Is there anything more symbolic of spring, more emblematic of new life and renewal, than fruit trees bursting into blossom after a long Midwest winter? Sometimes, the only thought that sustains me through those dreaded months of shorter days and frigid temperatures is the certainty that the glory of spring will eventually return.
That’s why, every fall, after the leaves have shriveled and the brilliant green of the garden has yielded to a dull, lifeless brown, I faithfully plant spring bulbs. Hope springs eternal, even in the Midwest. Thoughts of pastel blooms nodding in the gentle breeze enable me to overlook my chilled fingers and the lengthening shadows as I bury each bulb, wrapped in a winter “overcoat” of bone meal and rich soil. This climate definitely challenges my capacity for delayed gratification.

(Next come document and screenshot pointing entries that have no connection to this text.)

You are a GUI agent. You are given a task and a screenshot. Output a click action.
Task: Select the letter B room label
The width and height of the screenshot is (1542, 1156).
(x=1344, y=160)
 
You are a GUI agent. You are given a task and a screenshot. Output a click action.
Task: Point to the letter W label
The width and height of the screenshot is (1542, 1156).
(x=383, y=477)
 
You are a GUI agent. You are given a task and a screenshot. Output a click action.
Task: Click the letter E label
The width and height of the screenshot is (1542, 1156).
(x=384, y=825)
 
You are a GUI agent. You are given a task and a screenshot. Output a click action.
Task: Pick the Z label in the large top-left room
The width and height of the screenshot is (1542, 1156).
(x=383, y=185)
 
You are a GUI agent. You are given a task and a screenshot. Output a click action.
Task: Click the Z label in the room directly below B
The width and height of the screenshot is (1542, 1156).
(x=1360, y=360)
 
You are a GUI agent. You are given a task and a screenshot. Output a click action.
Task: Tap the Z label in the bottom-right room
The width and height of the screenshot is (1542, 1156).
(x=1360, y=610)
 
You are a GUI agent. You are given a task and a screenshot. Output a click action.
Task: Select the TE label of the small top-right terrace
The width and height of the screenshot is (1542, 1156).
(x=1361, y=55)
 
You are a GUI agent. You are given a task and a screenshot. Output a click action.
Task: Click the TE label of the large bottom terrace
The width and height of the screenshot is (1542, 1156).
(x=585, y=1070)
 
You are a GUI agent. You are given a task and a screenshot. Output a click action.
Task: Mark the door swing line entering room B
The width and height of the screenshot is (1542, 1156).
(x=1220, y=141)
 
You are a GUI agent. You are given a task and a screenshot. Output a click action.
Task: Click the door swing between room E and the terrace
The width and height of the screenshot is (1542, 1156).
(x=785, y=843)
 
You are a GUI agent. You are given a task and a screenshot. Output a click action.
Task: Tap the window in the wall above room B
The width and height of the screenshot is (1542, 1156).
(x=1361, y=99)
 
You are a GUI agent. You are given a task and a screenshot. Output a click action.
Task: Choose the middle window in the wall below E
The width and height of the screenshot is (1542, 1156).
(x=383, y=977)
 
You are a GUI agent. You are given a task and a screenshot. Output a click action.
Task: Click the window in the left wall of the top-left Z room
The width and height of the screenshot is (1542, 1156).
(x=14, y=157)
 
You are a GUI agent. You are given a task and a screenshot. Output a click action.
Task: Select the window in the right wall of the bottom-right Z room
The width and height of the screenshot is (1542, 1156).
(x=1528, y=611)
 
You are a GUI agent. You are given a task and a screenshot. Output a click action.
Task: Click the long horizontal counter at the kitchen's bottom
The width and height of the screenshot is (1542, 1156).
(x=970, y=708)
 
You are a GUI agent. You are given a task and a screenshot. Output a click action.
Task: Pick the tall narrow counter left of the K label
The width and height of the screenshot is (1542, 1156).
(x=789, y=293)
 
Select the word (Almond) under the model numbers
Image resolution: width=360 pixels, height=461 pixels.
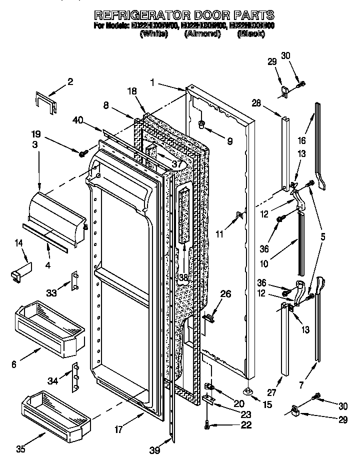click(x=202, y=34)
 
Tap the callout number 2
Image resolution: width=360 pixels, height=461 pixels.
click(x=70, y=82)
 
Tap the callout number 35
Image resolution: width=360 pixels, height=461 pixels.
click(x=20, y=448)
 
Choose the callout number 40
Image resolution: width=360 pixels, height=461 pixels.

One fall, in addition to planting bulbs, my husband and I decided to add a pair of apricot trees to our yard. I could almost smell the sweetness of the blossoms and see the flower-laden branches reaching toward the sun. We weren’t really concerned with harvesting a bountiful crop of apricots; it was the beauty of the blossoms that we anticipated.
That spring, while the apricot trees developed tiny, healthy-looking leaves, there were no blossoms, no heavenly aroma, no shower of petals as a brisk breeze suddenly stirred. We knew that it might take a few years for the blossoming to start. The rest of the garden was glorious, though, so we didn’t mind waiting for nature to take its course with the apricot trees.
The second spring was a repeat of the previous one: still no flowering. The following year, the same thing. After nearly a dozen years, the trees became something of a joke: our “mock” apricot trees. In spite of fertilizing and pruning and treating them with the appropriate organic nutrients year after year, it seemed as though they had no intention of ever flowering.
And then one spring, in spite of the garden’s pastel blues and pinks and purples, my world went dark. My husband died unexpectedly, shattering my world and everything in it. The brilliance of nature and the glory of spring seemed to mock me in my black cloud of grief.
Slowly, I realized that the blossoming, growing flowers and trees surrounding me might provide some consolation. I would try to appreciate the springtime that my husband and I had always treasured, as a tribute to him and the long hours he had invested in beautifying our surroundings.
A few mornings later, I took my coffee outside and watched the butterflies flit from tulip to tulip. Then I glanced to my right. Overnight, the apricot trees had burst into a riot of frothy blossoms. My heart skipped a beat. Clutching my coffee mug, I sat down on the garden bench before my knees buckled.
As the spring and summer progressed, tiny green buds of fruit began to form. The nurturing warmth of the sun developed them into ripened gold. When I picked each blushing apricot, I felt as though I was harvesting a tiny miracle. Day after day, I collected the fruit, and, before long, I had a refrigerator full of jam and a freezer loaded with preserves. For months to come, I savored the taste of summer each time I opened a jar.
The apricot trees never bloomed again. Somehow, I wasn’t surprised. The blossoms were there when I needed them the most, to remind me of the promise of spring, of rebirth and eternal hope — and everlasting love.